Tenet Review

What time is it?

It’s an often asked question that usually elicits a clear and simple answer. Not in Christopher Nolan’s movies. The answers in his movies are complicated, often maddening, and frequently grandly entertaining. We’ve seen it in Memento, Inception, and Interstellar with the latter being a mixed bag and the first two being pretty great. His latest is Tenet and it definitely falls more into the maddening territory with big and loud moments of thrills. You may wish you had a physics degree during it, but this is mostly an excuse for Nolan to play in the super spy genre with a bunch of quantum related gobbledygook thrown in. The director’s most ardent admirers may study it endlessly for Easter eggs and clues as to its true meaning. Upon first watch, I’m not so sure Tenet is worth the scrutiny. Yet there’s some car chases and battle scenes played to Nigel Tufnel levels of volume that land pleasingly on screens big and small. Weird science and hundreds of millions of dollars worth of action set pieces… this is Nolan’s rap and he frequently goes to eleven in this one.

John David Washington is (rather annoyingly) known only as The Protagonist. Let’s call him “Pro” for the duration of this review. A government agent who proves his bonafides to his superiors, he’s allowed into a secret organization known as the picture’s title. Pro’s new assignment tasks him with preventing something “worse” than nuclear holocaust in one example of some clunky dialogue. This is where the physics lessons are useful. You see, Russian oligarch Andrei Sator (Kenneth Branagh) is hellbent on destroying the past and future through the concept of “inversion”. Essentially this means playing with time travel concepts that can wipe out what occurred before or after. I’m not sure Doc Brown could properly provide sufficient exposition without multiple viewings and neither can Pro or his partner Neil (Robert Pattinson). You may want to look up “temporal pincer movements” before you watch.

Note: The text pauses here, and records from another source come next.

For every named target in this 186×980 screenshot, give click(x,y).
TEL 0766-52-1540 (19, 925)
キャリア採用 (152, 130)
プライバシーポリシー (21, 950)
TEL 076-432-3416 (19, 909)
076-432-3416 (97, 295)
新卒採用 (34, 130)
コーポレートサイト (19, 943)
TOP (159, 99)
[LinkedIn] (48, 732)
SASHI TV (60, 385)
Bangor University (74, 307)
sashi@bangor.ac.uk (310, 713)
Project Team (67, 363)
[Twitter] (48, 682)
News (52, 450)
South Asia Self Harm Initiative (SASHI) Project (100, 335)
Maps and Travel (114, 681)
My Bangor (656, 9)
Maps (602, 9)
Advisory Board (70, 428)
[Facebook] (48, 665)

In addition to Pro’s teaming with Neil, his mission to stop Sator also involves the villain’s estranged wife Kat (Elizabeth Debicki). She’s quite good here and she’s really the only heroic figure that’s written with any layers. Washington and Pattinson are just fine, though their characters are quite dull on the page and screen. For Branagh, this is his chance to ham it up in true Bond baddie style and he relishes it. We have also get a bit of Michael Caine (common for a Nolan experience) and internationally known Hindi actress Dimple Kapadia as an arms trafficker.

Tenet does feature the aforementioned action set pieces that are impressive in scope and tech wizardry. The director doesn’t handle these sequences with half measures. If the scene calls for a 747 to be demolished, you best believe that plane was actually destroyed. The inversion concept lends to eye candy moments with backwards cars screeching on the highway and seagulls (!) even flying in reverse.

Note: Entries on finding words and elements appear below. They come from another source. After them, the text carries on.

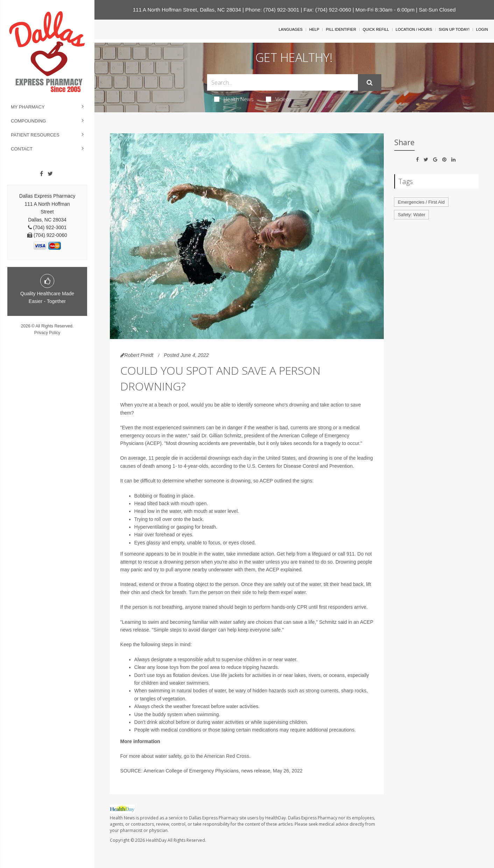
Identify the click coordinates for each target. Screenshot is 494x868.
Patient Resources (35, 135)
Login (482, 29)
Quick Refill (376, 29)
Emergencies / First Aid (421, 202)
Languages (290, 29)
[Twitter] (50, 174)
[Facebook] (41, 174)
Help (314, 29)
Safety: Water (411, 214)
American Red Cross (226, 756)
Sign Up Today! (454, 29)
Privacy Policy (47, 333)
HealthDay (156, 840)
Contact (22, 149)
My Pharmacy (28, 107)
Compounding (28, 121)
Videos (279, 99)
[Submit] (369, 83)
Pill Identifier (341, 29)
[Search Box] (282, 82)
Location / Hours (414, 29)
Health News (234, 99)
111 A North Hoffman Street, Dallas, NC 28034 (187, 9)
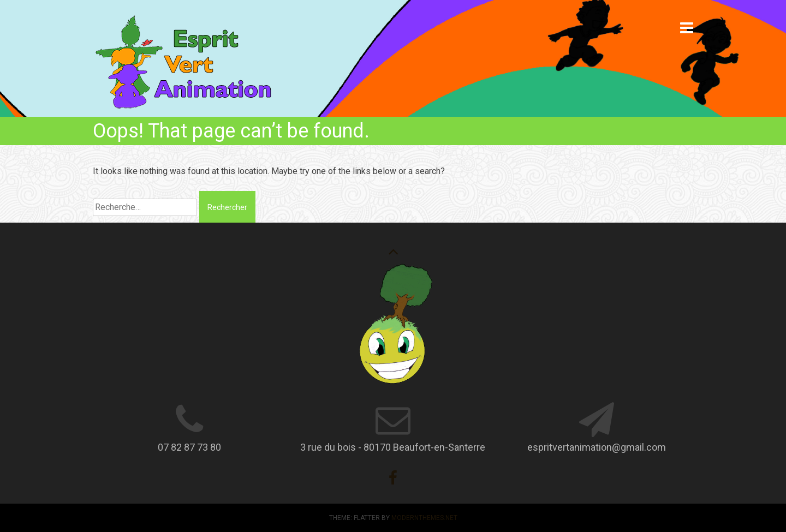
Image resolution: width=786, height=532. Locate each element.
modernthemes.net (424, 518)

Very early on, a scientist is explaining the science behind Tenet to Pro with the following dialogue: “Don’t try to understand it. Feel it.” I wrote that piece of advice down immediately. I had a notion these words might aptly describe the next two hours plus. And they do. I certainly felt the decibel levels of Nolan and his crew choreographing expensive battles. They take place all over the globe in Norway, Italy, and Siberia. I did not, on the other hand, feel too invested in the complicated narrative mechanics that cause them. In fact, I wrote down something else I didn’t expect to while watching – “Austin Powers”. In that super spy’s second outing, The Spy Who Shagged Me, Austin attempts to understand the highly confusing time travel plot in a conversation with his colleague Basil. After twisting his brain into a knot discussing it, Basil smartly replies “I suggest you don’t worry about those things and just enjoy yourself.” He then turns to the camera and says to us – “That goes for all of you, too.” It’s a funnier way of asking us to feel it whether we understand it or not. That request succeeds only intermittently with Tenet.